The past fifteen years have been frustrating for most people involved in the struggle to see genuine equality, non-discriminatory and inclusive policies in everyday activities. But, unaccountable and shameless leadership without personal and corporate responsibility for collective failure has remained a dominant feature in institutional culture.

It was, therefore, a welcome surprise during 2020 when there was an apparent upsurge in acknowledging the existence of widespread institutional, organisational and individual racial discrimination. This all emerged as a result of substantial media coverage of the many acts of police brutality and killings of Black people in the United States.


Yet again, it signalled the possibility of a new dawn for equality, inclusion and justice. The emergent optimism was largely due to the fact that people from all backgrounds were clearly expressing their support for actions to end all forms of discrimination and unfair treatment. People were taking to the streets to protest about the lack of action and demanding justice, and there were expressions of support for movements such as Black Lives Matter.

This memoir is being published at a time when Britain and the rest of the world continue to grapple with the challenges of the global pandemic. Many people from all backgrounds, but especially from the Black, Asian and minority ethnic communities, have been on the frontline, particularly in working tirelessly for the NHS. This public health emergency triggered the optimistic political refrain of, “We are all in this together.” This provided a timely opportunity for the country to embrace the collective virtues of people from all backgrounds, in pursuance of solutions to this crisis as well as for equality and social cohesion. However, the Covid-19 pandemic also created new urgent priorities for government to deal with. Inevitably, the virus was not going to discriminate in its attacks on people but, equally inevitably, disparities emerged in how it impacted on the lives of people from different backgrounds, the aged and those with underlying health problems. Not surprisingly, the emerging new enthusiasm promised for action to change society for the benefit of everyone, had to fade into the background. But, even in such unique circumstances, it was the same familiar pattern of unfulfilled hopes and promises being repeated. The opportunity for sustainable change did not appear as a priority for action by those with the power to do so. Instead, the promises and hopes for the emergence of sustainable race equality and justice for all would become an even lower priority. The most recent promises to provide levelling-up for disadvantaged communities had to go by the wayside, at least until the health emergency had ended. The post-pandemic priorities would, rightly, have to address the crises in the economy, health and social care services, unemployment and the national debt, all of which have an equality dimension to be considered.

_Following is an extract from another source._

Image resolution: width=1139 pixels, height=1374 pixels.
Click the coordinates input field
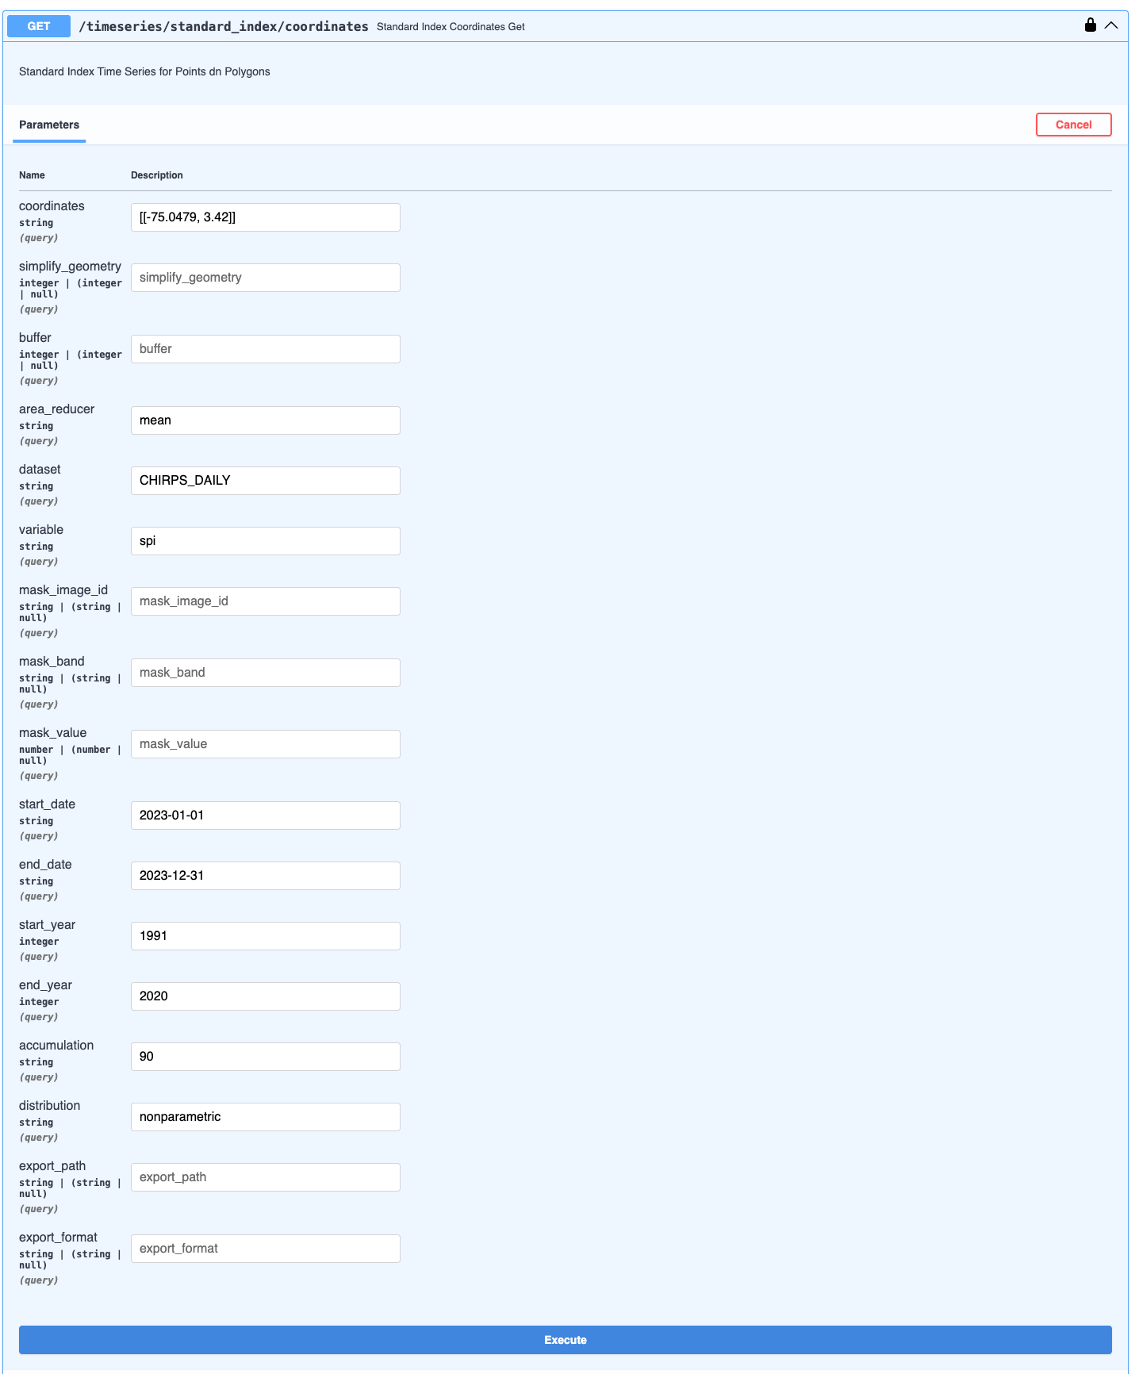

There is clearly a well-rehearsed and established pattern in place to deal with race and equality crises. Whenever issues of racial discrimination, hatred and violence hit the headlines, investigations follow, action is promised, some useful projects receive support and then it is back to square one. It is reminiscent of the characteristics featured in the 1980s television political sitcom, ‘Yes Minister’. Top civil servants, providing advice to ministers making decisions in crisis situations, had a formula for giving such advice. It worked along the following lines: At the beginning, they agree to say nothing is going to happen. A little further on, they agree to say something may be about to happen but should do nothing about it. At the next stage, they say that maybe they should do something about it but there is nothing really they can do. And eventually, the world has moved on, and it is too late to do anything about it. Although this satirical programme provided much entertainment and humour, it was never far from reality. It certainly continues to resonate with the ‘always tomorrow’ casual attitudes held by powerful decision-makers as they stifle dynamic action for desired outcomes.

Despite all of this, many Black, Asian and minority ethnic citizens have been in the forefront of campaigning for better race and community relations and for the essential action to tackle racial inequality and injustice. Many of the campaigners who came from the Caribbean, Asia and Africa are no longer with us and their enormous contributions are largely unrecorded. Historical records may not cover adequately such valuable involvement with the struggle for racial equality and justice and how they challenged individual and corporate racial discrimination during the past seven decades. But nowadays, there is at least some improved understanding and realisation of the positive contributions that such citizens have made to Britain and, in particular, their particular experiences in tackling inequalities and working for social inclusion for all. I am one of those from among the many who emerged from being a ‘nobody’ to become a ‘somebody’ in those continuing challenges to tackle all forms of institutional racism and discrimination.